En droit canadien, une ordonnance pour outrage au tribunal est avant tout une déclaration qu’une partie a transgressé une ordonnance judiciaire. Par conséquent, une requête pour outrage au tribunal ne peut être réduite à un moyen de faire pression sur un débiteur défaillant ou d’être indemnisé d’un préjudice.

 

 

[69]           De même, dans l'affaire Wanderingspirit (précitée, au paragraphe 35), les demandeurs souhaitaient que l'amende infligée soit égale au montant qui aurait été puisé dans les comptes de la Première Nation de Salt River (la PNSR) pour l'émission de chèques contrairement aux ordonnances de la Cour. La juge Snider a, au paragraphe 8, rejeté cette approche au motif que la peine infligée en cas d'outrage civil ne visait pas à permettre aux demandeurs de recouvrer des sommes qu'ils estimaient avoir été effectivement volées à la PNSR. La peine devrait servir à rétablir la réputation de la Cour et à dissuader les auteurs de l'outrage d'enfreindre d'autres ordonnances à l'avenir.

 

[70]           L'Institut a toutefois reconnu que, dans les cas où il est impossible pour les auteurs de l'outrage de se conformer à l'ordonnance initiale, il existe des jurisprudences qui permettent au juge de première instance d'accorder à l'auteur de l'outrage la possibilité de se libérer de sa condamnation pour outrage par d'autres moyens. Ainsi, dans le jugement British Columbia Public School Employers Assoc. v. British Columbia Teachers Federation, 2005 BCSC 1490 [British Columbia Teachers Federation], au paragraphe 24, le juge Brown a souscrit au principe général suivant lequel lorsqu’il condamne à une amende pour outrage en matière civile [traduction] « le juge peut, en imposant des conditions appropriées, permettre à l'auteur de l'outrage de s'acquitter de son amende d'une autre manière, notamment en faisant un don à un organisme de charité ou en offrant à titre gratuit ses services aux personnes qui ont été lésées par l’outrage au tribunal qu’il a commis ».

 

[71]           Cette démarche a été reprise à l’occasion de l'affaire Saskatchewan Health-Care Assn. Le syndicat avait été déclaré coupable d’outrage au tribunal pour avoir déclenché une grève illégale et pour avoir refusé d’obtempérer à une loi ordonnant leur retour au travail. La Cour a condamné le syndicat à une amende de 120 000 $. Cette amende a toutefois été suspendue pour une période de 30 jours pour permettre au syndicat de se libérer de sa condamnation pour outrage en faisant des dons d'environ 120 000 $ à diverses fondations d’hôpitaux de la province.

 

[72]           La présente affaire est particulièrement intéressante parce que le montant de l'amende et celui des dons étaient équivalents. Le syndicat n'avait donc aucune raison particulière pour l’inciter à verser des dons plutôt qu'à payer l'amende, sinon son désir général [traduction] « de démontrer à la population de la Saskatchewan qu'il respecte ses obligations légales et qu'il entend continuer à les respecter » (Saskatchewan Health Care Assn, au paragraphe 38).

----

:: TRAVAIL À RÉALISER ::
1. Modifiez le passage du texte sur l'outrage au tribunal qui commence par les mots « [69]           De même, dans » et se termine par « ordonnances à l'avenir. » : remplacez-y « réputation » par « crédibilité ».
2. Poursuivez la rédaction du texte sur l'outrage au tribunal à partir de sa dernière phrase.

:: ENREGISTREMENTS ::

----

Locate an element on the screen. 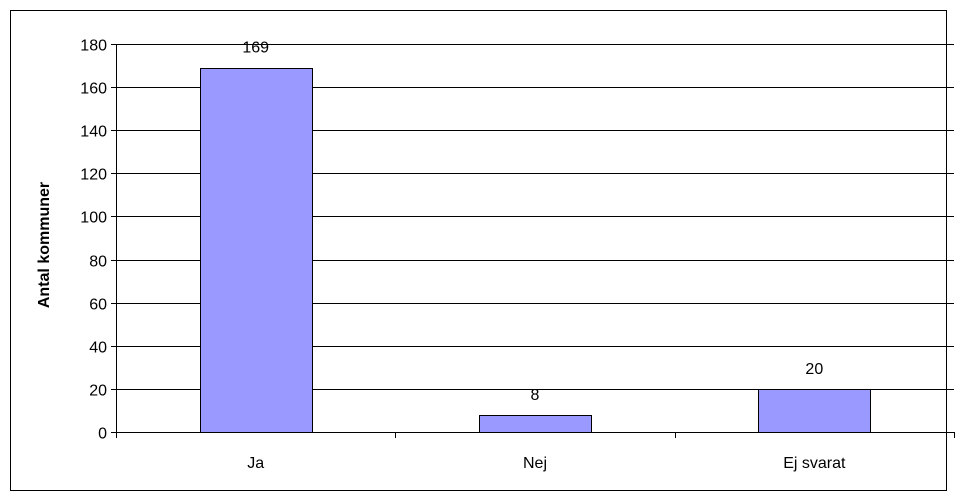 This screenshot has height=493, width=959. y-tick-label-120: 120 is located at coordinates (94, 176). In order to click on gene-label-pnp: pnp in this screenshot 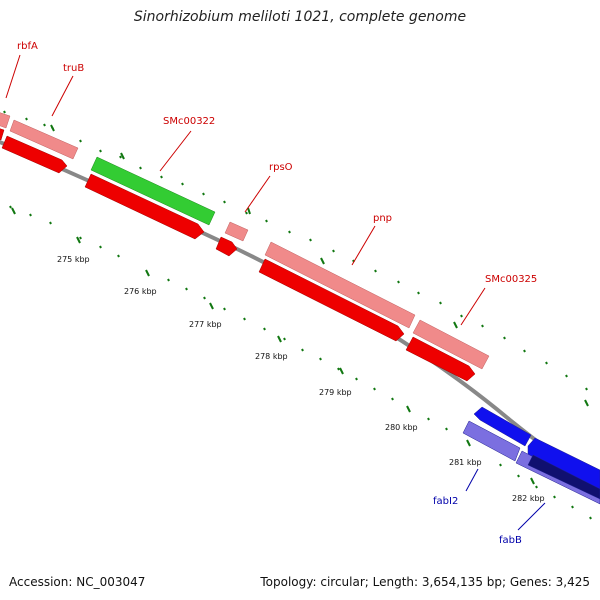, I will do `click(382, 218)`. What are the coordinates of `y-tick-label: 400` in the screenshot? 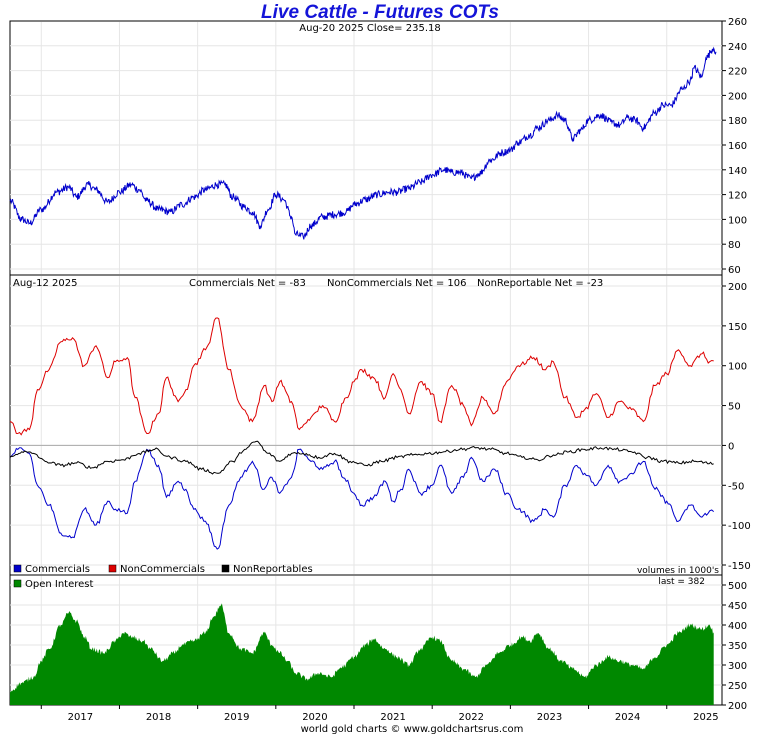 It's located at (738, 626).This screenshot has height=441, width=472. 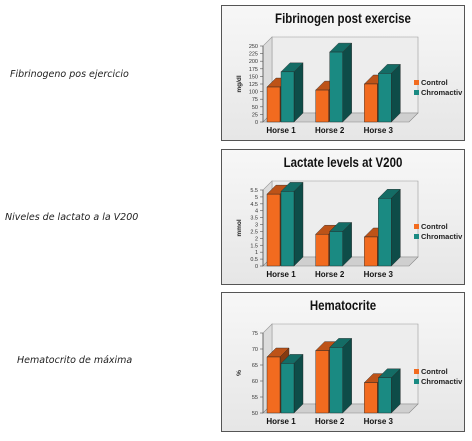 What do you see at coordinates (254, 260) in the screenshot?
I see `y-tick-label: 0.5` at bounding box center [254, 260].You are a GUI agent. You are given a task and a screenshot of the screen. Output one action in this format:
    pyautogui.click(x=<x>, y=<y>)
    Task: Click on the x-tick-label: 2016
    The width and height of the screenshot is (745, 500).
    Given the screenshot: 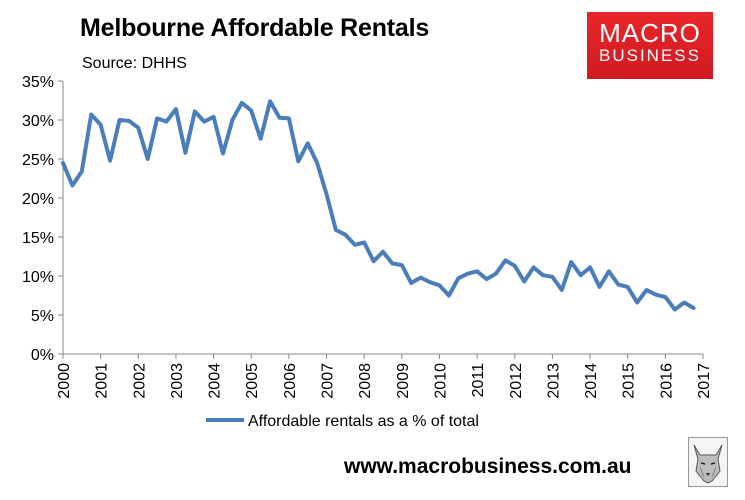 What is the action you would take?
    pyautogui.click(x=666, y=381)
    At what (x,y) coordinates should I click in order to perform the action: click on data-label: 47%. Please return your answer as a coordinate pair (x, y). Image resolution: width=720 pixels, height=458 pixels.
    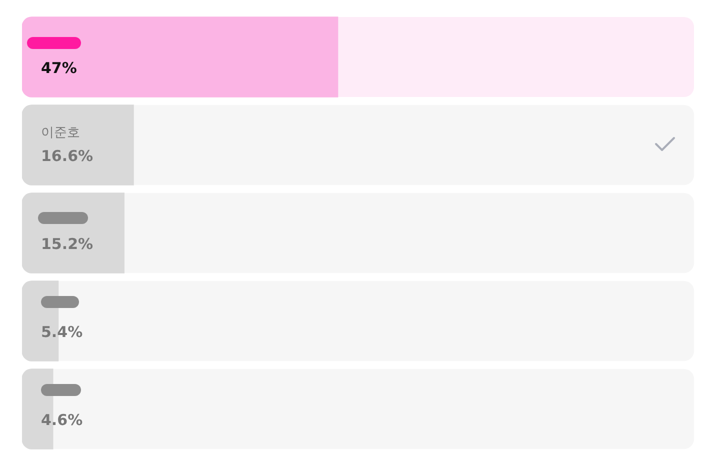
    Looking at the image, I should click on (59, 68).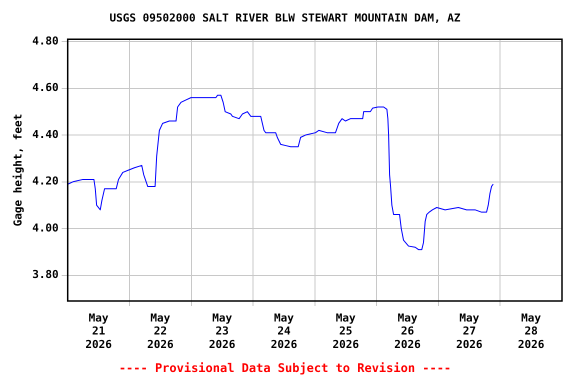 This screenshot has height=384, width=576. Describe the element at coordinates (532, 331) in the screenshot. I see `x-tick-label: May 28 2026` at that location.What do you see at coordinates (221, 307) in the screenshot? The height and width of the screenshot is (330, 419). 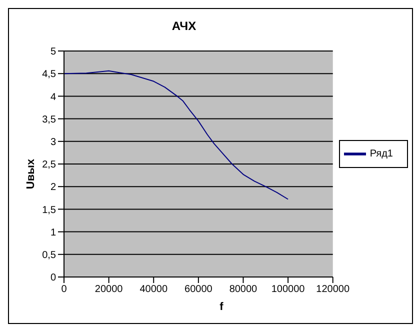 I see `x-axis-title: f` at bounding box center [221, 307].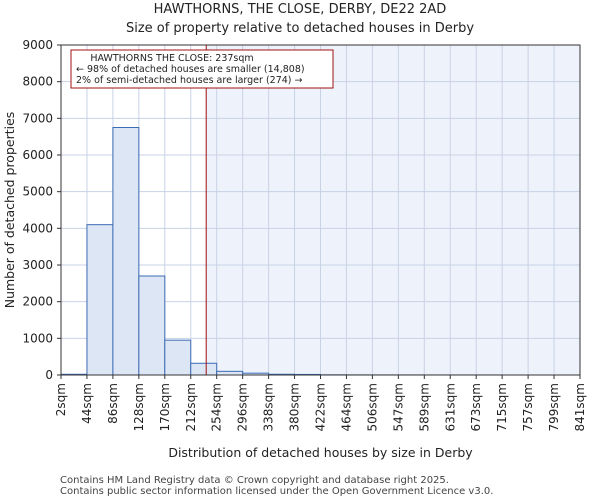 Image resolution: width=600 pixels, height=504 pixels. What do you see at coordinates (38, 228) in the screenshot?
I see `y-tick-label: 4000` at bounding box center [38, 228].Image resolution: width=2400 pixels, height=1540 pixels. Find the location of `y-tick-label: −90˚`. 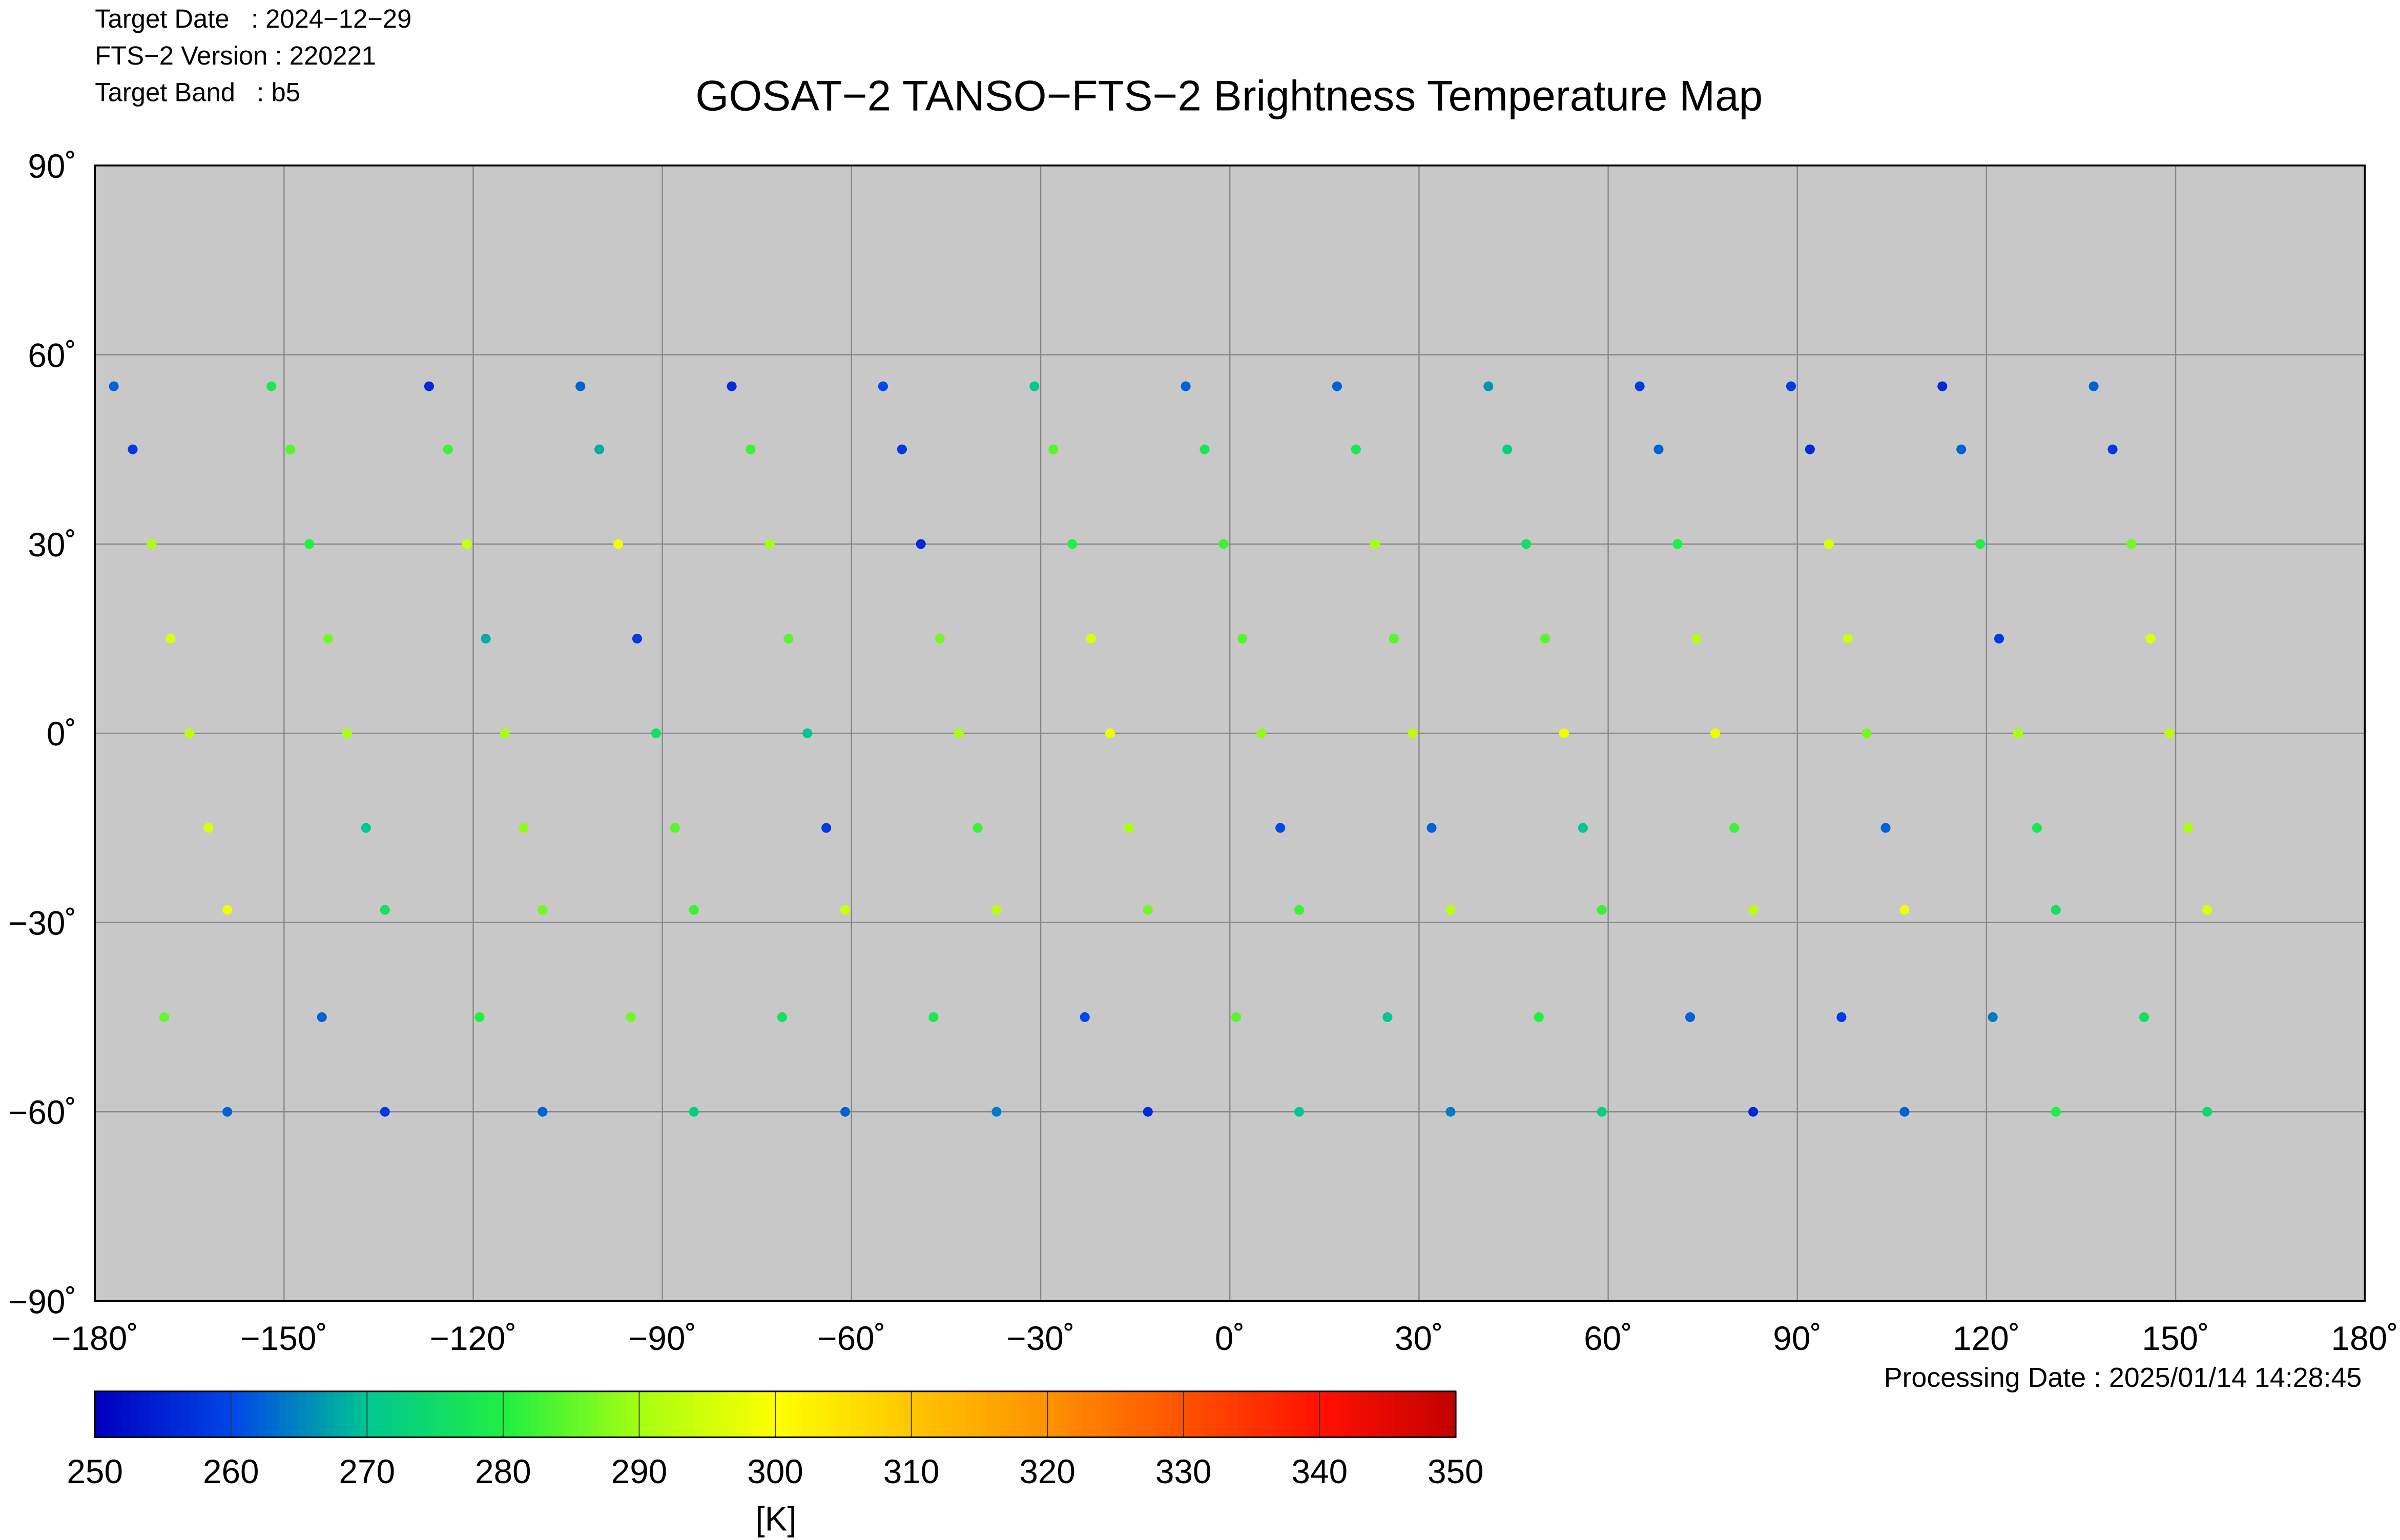

y-tick-label: −90˚ is located at coordinates (42, 1302).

----

:: RÉPONSES PAR POINT ::
1.
[69]           De même, dans l'affaire Wanderingspirit (précitée, au paragraphe 35), les demandeurs souhaitaient que l'amende infligée soit égale au montant qui aurait été puisé dans les comptes de la Première Nation de Salt River (la PNSR) pour l'émission de chèques contrairement aux ordonnances de la Cour. La juge Snider a, au paragraphe 8, rejeté cette approche au motif que la peine infligée en cas d'outrage civil ne visait pas à permettre aux demandeurs de recouvrer des sommes qu'ils estimaient avoir été effectivement volées à la PNSR. La peine devrait servir à rétablir la crédibilité de la Cour et à dissuader les auteurs de l'outrage d'enfreindre d'autres ordonnances à l'avenir.

2.
 

[73]           De même, en l’espèce, il n'y avait aucune incitation financière particulière qui aurait motivé l'Institut à s'entendre avec Mme Bremsak, étant donné que le montant total payé aurait été le même. Toutefois, il est possible que le juge ait tenté d'offrir à l'Institut la possibilité de démontrer qu'il respectait également ses obligations légales. En fait, devant notre Cour, l'Institut a reconnu qu’[traduction] « il se pourrait que la Cour estime qu’il convient d’ordonner que l'amende infligée à l'Institut soit versée en totalité ou en partie à Mme Bremsak ou à un organisme de bienfaisance du choix de cette dernière » (mémoire des faits et du droit de l'Institut, au paragraphe 38).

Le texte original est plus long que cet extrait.